• _List of tasks_
- A) Print the section of the causal-effects explainer that runs from "Here is the" up to and including "(the diffusion matrix).".
- B) Write the next part of the explainer on sign identifiability of causal effects, starting after its final sentence.

• _Passage to read_
* BEGIN *
Sign Identifiability of Causal Effects in Stationary Stochastic Dynamical Systems

Imagine you are a detective trying to figure out how a complex machine works, but you can't open the box. You can only watch the machine run and record the noise it makes.

This paper is about solving a specific type of detective puzzle: ** figuring out the direction of cause-and-effect in a system that never stops moving, using only a "snapshot" of its behavior.**

Here is the breakdown of the paper using simple analogies.

1. The Setting: The Endless Dance Floor

The authors are studying Stationary Stochastic Dynamical Systems. That's a fancy way of saying: "A system that is constantly moving, influenced by random noise, but has settled into a steady rhythm."

The Analogy: Imagine a crowded dance floor where people are constantly bumping into each other, pushing, and pulling. Even though everyone is moving randomly, the crowd as a whole has a steady "vibe" or pattern.
The Goal: We want to know: If I push Person A, does Person B move forward or backward? (i.e., What is the sign of the causal effect?)

2. The Problem: The "Scale" Mystery

In the past, detectives (scientists) had a strict rule: to solve the puzzle, they needed to know exactly how "loud" the random noise was (the diffusion matrix).

The Analogy: Imagine trying to figure out who pushed whom, but you don't know if the dance floor is made of ice (slippery) or rubber (grippy). If you don't know the surface, you can't tell if a small push caused a big slide or a tiny slide.
The Paper's Innovation: The authors realized that the system has a special property called Scale Invariance. It's like zooming in or out on a map. If you double the size of the map, the directions (North vs. South) stay the same, even if the distances change.
The Breakthrough: They decided to stop trying to measure the exact strength of the push (which changes with the scale) and instead focus only on the direction (the sign). Is it a push (+) or a pull (-)?

3. The New Detective Tool: "Edge-Sign Identifiability"

The authors introduced a new concept called Edge-Sign Identifiability.

The Question: "Given the pattern of movement we see on the dance floor, can we be 100% sure that Person A pushes Person B, or could it be that A pulls B?"
The Three Outcomes:
1. Identifiable: The evidence is clear. The pattern only makes sense if A pushes B. (The sign is +).
* END *
• _Data extract_
* BEGIN *
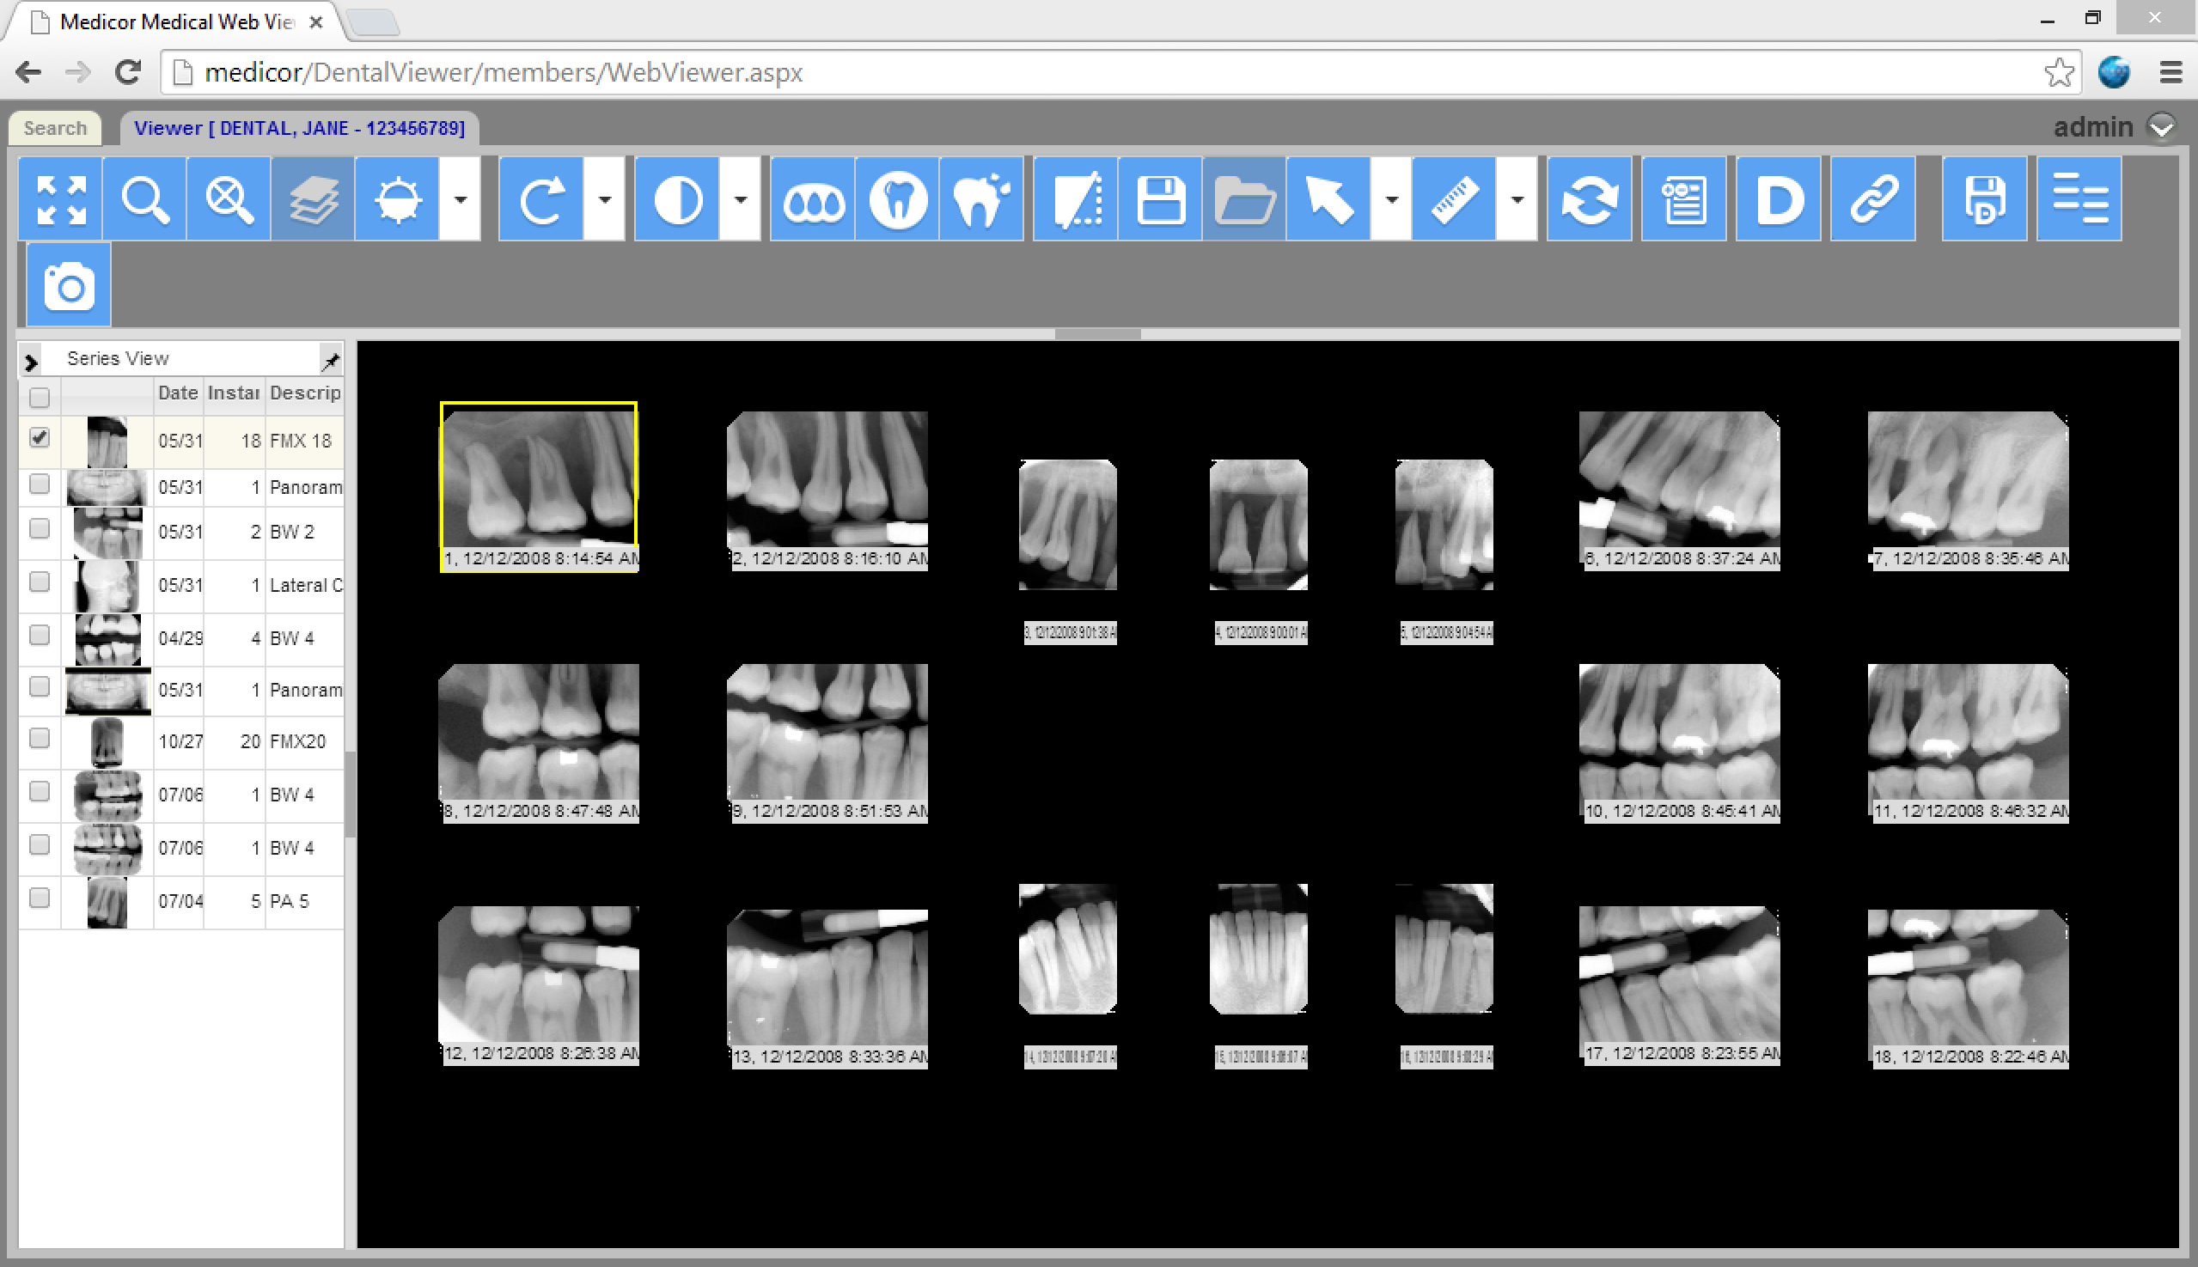Screen dimensions: 2198x1267
Task: Select the magnifier zoom tool
Action: tap(145, 199)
* END *
• _Results of the tasks_
- A)
Here is the breakdown of the paper using simple analogies.

1. The Setting: The Endless Dance Floor

The authors are studying Stationary Stochastic Dynamical Systems. That's a fancy way of saying: "A system that is constantly moving, influenced by random noise, but has settled into a steady rhythm."

The Analogy: Imagine a crowded dance floor where people are constantly bumping into each other, pushing, and pulling. Even though everyone is moving randomly, the crowd as a whole has a steady "vibe" or pattern.
The Goal: We want to know: If I push Person A, does Person B move forward or backward? (i.e., What is the sign of the causal effect?)

2. The Problem: The "Scale" Mystery

In the past, detectives (scientists) had a strict rule: to solve the puzzle, they needed to know exactly how "loud" the random noise was (the diffusion matrix).

- B)
2. Non-Identifiable: The evidence is confusing. The pattern looks exactly the same whether A pushes B or A pulls B. You can't tell the difference.
3. Partially Identifiable: This is the most interesting new discovery. Sometimes, the evidence is clear for some dance patterns but confusing for others. It's like a riddle that is easy to solve if the room is quiet, but impossible if the music is loud.

4. The "Graph" Map

The authors use a map (a graph) to draw the connections between people.

Nodes: The people (variables).
Arrows: The pushes/pulls (causal effects).
Cycles: Unlike old theories that assumed a straight line (A causes B causes C), real life has loops. A pushes B, B pushes C, and C pushes A back. The paper handles these loops naturally.

5. The "Magic" of the Math

The paper provides a set of rules (criteria) to look at the "snapshot" of the dance floor (the covariance matrix) and decide:

Can we determine the direction?
If yes, what is the formula to calculate it?

Example: The Instrumental Variable (The "Third Wheel")
Imagine you want to know if Coffee (A) causes Energy (B). But maybe Sleep (C) causes both.

Old way: You needed to know exactly how much "noise" (randomness) was in the system.
New way: The authors show that if you have a "Third Wheel" variable (like a specific type of coffee bean that affects Energy but not Sleep), you can look at the correlations and mathematically prove the direction of the arrow, even without knowing the exact noise levels.

6. The "Confounding" Surprise

One of the coolest findings is about Confounding (when a hidden third factor influences two people).

The Finding: In many cases, you can't tell the direction. But the authors found that in some specific situations, you can tell the direction, and in others, you can't.
The "Partial" Regime: They proved that "Partial Identifiability" is a real, common state. It's not just "we know" or "we don't know." It's "we know sometimes." This is a huge step forward because it tells scientists exactly when they can trust their conclusions and when they need more data.

Summary: Why Should You Care?

This paper is like upgrading a detective's toolkit.

Before: "I can only solve the case if I know the exact weight of every person in the room."
Now: "I can solve the case by just looking at who moves which way, even if I don't know their weights. And if the evidence is blurry, I can tell you exactly why it's blurry and when it becomes clear."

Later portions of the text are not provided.